Pour éviter qu'un réseau soit piraté et que des fraudeurs en profitent pour exploiter des failles, P1security propose de fournir aux opérateurs une cartographie des problèmes présents.

La cartographie facilite la détection en amont des failles d'un réseau

Avant de réparer les failles d’un réseau, il faut d’abord savoir comment les repérer. Pour cela, P1security travaille sur une solution qui simule l’analyse et l’action d’un hacker sur les réseaux téléphoniques mobiles et fixes, et notamment sur les infrastructures vitales qu’on appelle les réseaux de signalisation télécom.
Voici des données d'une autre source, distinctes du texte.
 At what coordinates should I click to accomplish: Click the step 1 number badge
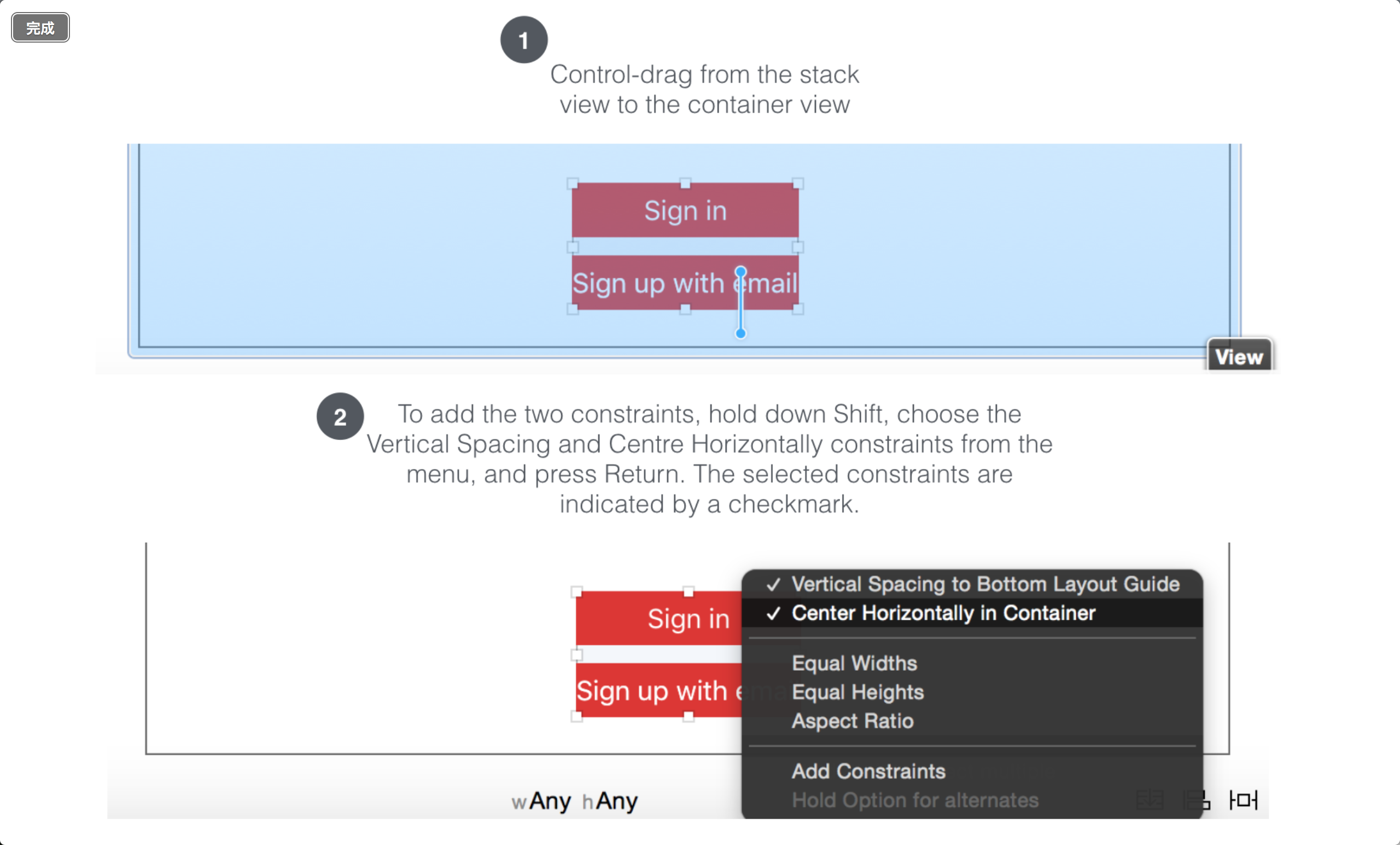tap(524, 40)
Elle s’adresse à l’ensemble des opérateurs  téléphoniques, gouvernementaux ou encore à l’armée. "Notre objectif est d’automatiser la surveillance des réseaux en listant l’ensemble des équipements qui les composent", explique à L'Atelier Philippe Langlois, directeur de la start-up. "En traçant des relations entre eux, il nous est possible de dresser des graphes qui nous permettent d’identifier là où sont les failles". Une fois celles-ci identifiées, elles sont matérialisées visuellement sur le graphe.

Anticiper les attaques

La méthode développée est proactive : "Les opérateurs peuvent connaître leurs faiblesses avant qu’elles soient utilisées, les combler, et surveiller les attaques qui concernent leur réseau", précise Philippe Langlois, tout en ajoutant que : "Le but est de donner des clefs de compréhension des failles de leur système aux managers pour qu’ils puissent faire intervenir leurs techniciens en temps réel et au bon endroit". Un audit de la vulnérabilité et de l’exposition de l’entreprise aux risques d’attaques est remis aux clients. Chaque semaine P1Security remet à jour sa base de données. Cela permet d’affiner l’audit remis à l’entreprise et de lui envoyer des informations supplémentaires en cas de nouvelles failles détectées.

Des réseaux peu sécurisés

"Il y a quelques années, le réseau téléphonique SS7 était encore sûr, aujourd’hui il est accessible à n’importe quel fournisseur d’entreprises de télécommunication", souligne le responsable. Le réseau peut alors être piraté assez facilement et connaît des surcharges dues généralement à des spam de SMS, des appels surtaxés sans émetteur … Et selon l'entrepreneur, aucun service, excepté quelques Firewall, n’ont été développés pour empêcher ce type d’attaques intempestives. "Au-delà de la détection la prochaine étape que nous allons développer est l’identification des attaquants et des fraudeurs", conclut Philippe Langlois. P1Security fait partie des douze start-up incubées au Camping.